A pesar de tener a mi pequeño grupo de amigas, las edades no coincidían, así que siempre estuve sola en mi curso. Indi iba un curso por debajo, Ana otro y Marion otro. Y Nando jugaba en otra liga, creo que en lugar de pasar a 7º de EGB, le pilló el cambio y entró  a 2º de ESO, o sea, que su curso fue el primero que hizo el cambio. Pero no sé cuántos cursos iba por delante. De modo que sus libros nunca me sirvieron. A mí me los compraban nuevos, yo se los pasaba a Indi y para cuando le tocaba a Ana habían cambiado las ediciones y Ana tenía que comprarlos nuevos, pero se los pasaba a Marion, que sí le servían. Eso era guay, porque aunque no nos dejaran subrayar los libros ni resolver los ejercicios, a veces nos dejábamos notitas y trucos de las unas a las otras. Creo que hasta les dejaba entre las páginas algún esquema o resumen en forma de mini chuleta de las que me hacía para estudiar. No sé si les llegarían.

Pero en mi curso estaba sola, con los chavales del barrio a los que me enfrentaba y les hacía la cruzada personal.

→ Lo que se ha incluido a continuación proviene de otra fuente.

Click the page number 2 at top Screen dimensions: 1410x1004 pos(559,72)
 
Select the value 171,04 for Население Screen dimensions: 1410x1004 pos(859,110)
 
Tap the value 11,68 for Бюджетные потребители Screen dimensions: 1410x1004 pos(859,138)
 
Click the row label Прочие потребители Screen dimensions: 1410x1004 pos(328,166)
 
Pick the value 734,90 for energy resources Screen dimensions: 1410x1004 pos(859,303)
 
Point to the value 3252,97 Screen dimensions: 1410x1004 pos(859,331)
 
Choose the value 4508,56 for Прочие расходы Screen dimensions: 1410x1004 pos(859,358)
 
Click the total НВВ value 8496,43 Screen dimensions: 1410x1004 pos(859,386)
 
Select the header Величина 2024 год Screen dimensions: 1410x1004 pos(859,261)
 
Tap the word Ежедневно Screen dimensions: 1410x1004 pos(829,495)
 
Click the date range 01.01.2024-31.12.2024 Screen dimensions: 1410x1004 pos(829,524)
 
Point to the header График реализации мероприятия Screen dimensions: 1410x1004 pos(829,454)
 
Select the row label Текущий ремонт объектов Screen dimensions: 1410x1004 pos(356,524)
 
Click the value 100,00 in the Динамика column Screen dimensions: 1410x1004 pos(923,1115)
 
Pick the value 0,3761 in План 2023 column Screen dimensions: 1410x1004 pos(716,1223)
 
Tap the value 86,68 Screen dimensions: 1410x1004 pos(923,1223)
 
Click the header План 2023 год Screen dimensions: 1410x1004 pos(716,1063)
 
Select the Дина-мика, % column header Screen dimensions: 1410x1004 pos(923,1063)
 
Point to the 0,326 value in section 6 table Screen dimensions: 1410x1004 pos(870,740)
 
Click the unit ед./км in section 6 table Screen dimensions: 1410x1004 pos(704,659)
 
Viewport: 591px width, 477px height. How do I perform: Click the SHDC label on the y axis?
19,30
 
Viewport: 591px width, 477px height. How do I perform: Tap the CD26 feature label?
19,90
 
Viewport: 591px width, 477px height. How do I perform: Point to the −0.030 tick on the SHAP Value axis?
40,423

En todos los grupos hay un ser débil y vulnerable al que la masa se enfrenta sin piedad. Yo era la cebra albina, el león sin dientes, esas cosas, el bicho raro, la mutación genética. Mis compañeros eran todos del mismo barrio de toda la vida y se conocían desde siempre, habían crecido juntos y habían configurado sus normas y su jerarquía social. Los que no pertenecíamos al grupo debíamos adaptarnos o sufrir. A mí me tocó sufrir. Cuando sentía que tenían razón, se la daba, pero cuando sentía que intentaban obligarme a cosas que no me gustaban… Tan pequeña y tan rebelde, la de ostias que me llegué a comer.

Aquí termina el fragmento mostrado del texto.